REQUESTS:
1. Based on the NFS email below, what are the answers to these questions?
(a) Which mailing list is copied on the message?
(b) In which function does Scott Mayhew see the state manager spending a lot of time waiting?
(c) Which flag does nfs_need_update_open_stateid() set in the state flags?
2. How would the NFS email about open(CLAIM_FH) go on after its last sentence? Write the next part of it.

From: Scott Mayhew <smayhew@redhat.com>
To: Trond Myklebust <trondmy@hammerspace.com>
Cc: "linux-nfs@vger.kernel.org" <linux-nfs@vger.kernel.org>
Subject: Re: Question about open(CLAIM_FH)
Date: Tue, 30 Apr 2019 14:44:14 -0400 [thread overview]
Message-ID: <20190430184414.GE15226@coeurl.usersys.redhat.com> (raw)
In-Reply-To: <4751d341a626cf26e60e0b8c3564171c115c1335.camel@hammerspace.com>
On Thu, 18 Apr 2019, Trond Myklebust wrote:
> On Thu, 2019-04-18 at 16:43 -0400, Scott Mayhew wrote:
> > On Thu, 18 Apr 2019, Trond Myklebust wrote:
> >
> > > Hi Scott,
> > >
> > > On Thu, 2019-04-18 at 09:37 -0400, Scott Mayhew wrote:
> > > > When the client does an open(CLAIM_FH) and the server already has
> > > > open
> > > > state for that open owner and file, what's supposed to happen?
> > > > Currently the server returns the existing stateid with the seqid
> > > > bumped,
> > > > but it looks like the client is expecting a new stateid (I'm
> > > > seeing
> > > > the
> > > > state manager spending a lot of time waiting in
> > > > nfs_set_open_stateid_locked() due to NFS_STATE_CHANGE_WAIT being
> > > > set
> > > > in
> > > > the state flags by nfs_need_update_open_stateid()).

SUPPLIED MATERIAL:
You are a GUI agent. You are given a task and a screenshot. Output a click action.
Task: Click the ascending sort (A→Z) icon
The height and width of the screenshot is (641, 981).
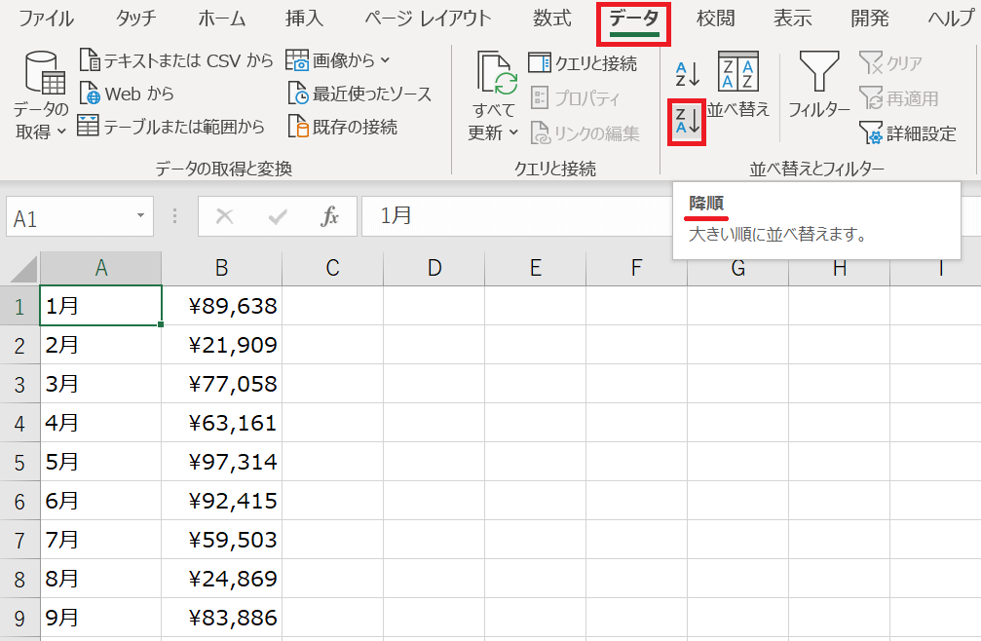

ANSWERS FOR THE TASKS:
1.
(a) linux-nfs@vger.kernel.org
(b) nfs_set_open_stateid_locked()
(c) NFS_STATE_CHANGE_WAIT

2.
> > > >
> > > > Looking at rfc5661 section 18.16.3, I see:
> > > >
> > > > | CLAIM_NULL, CLAIM_FH | For the client, this is a new OPEN
> > > > request |
> > > > | | and there is no previous state
> > > > associated |
> > > > | | with the file for the
> > > > client. With |
> > > > | | CLAIM_NULL, the file is identified by
> > > > the |
> > > > | | current filehandle and the
> > > > specified |
> > > > | | component name. With CLAIM_FH (new
> > > > to |
> > > > | | NFSv4.1), the file is identified by
> > > > just |
> > > > | | the current filehandle.
> > > >
> > > > So it seems like maybe the server should be tossing the old state
> > > > and
> > > > returning a new stateid?
> > > >
> > >
> > > No. As far as the protocol is concerned, the only difference
> > > between
> > > CLAIM_NULL and CLAIM_FH is through how the client identifies the
> > > file
> > > (in the first case, through an implicit lookup, and in the second
> > > case
> > > through a file handle). The client should be free to intermix the
> > > two
> > > types of OPEN, and it should expect the resulting stateids to
> > > depend
> > > only on whether or not the open_owner matches. If the open_owner
> > > matches an existing stateid, then that stateid is bumped and
> > > returned.
> > >
> > > I'm not aware of any expectation in the client that this should not
> > > be
> > > the case, so if you are seeing different behaviour, then something
> > > else
> > > must be at work here. Is the client perhaps mounting the same
> > > filesystem in two different places in such a way that the super
> > > block
> > > is not being shared?
> >
> > No, it's just a single 4.1 mount w/ the default mount options.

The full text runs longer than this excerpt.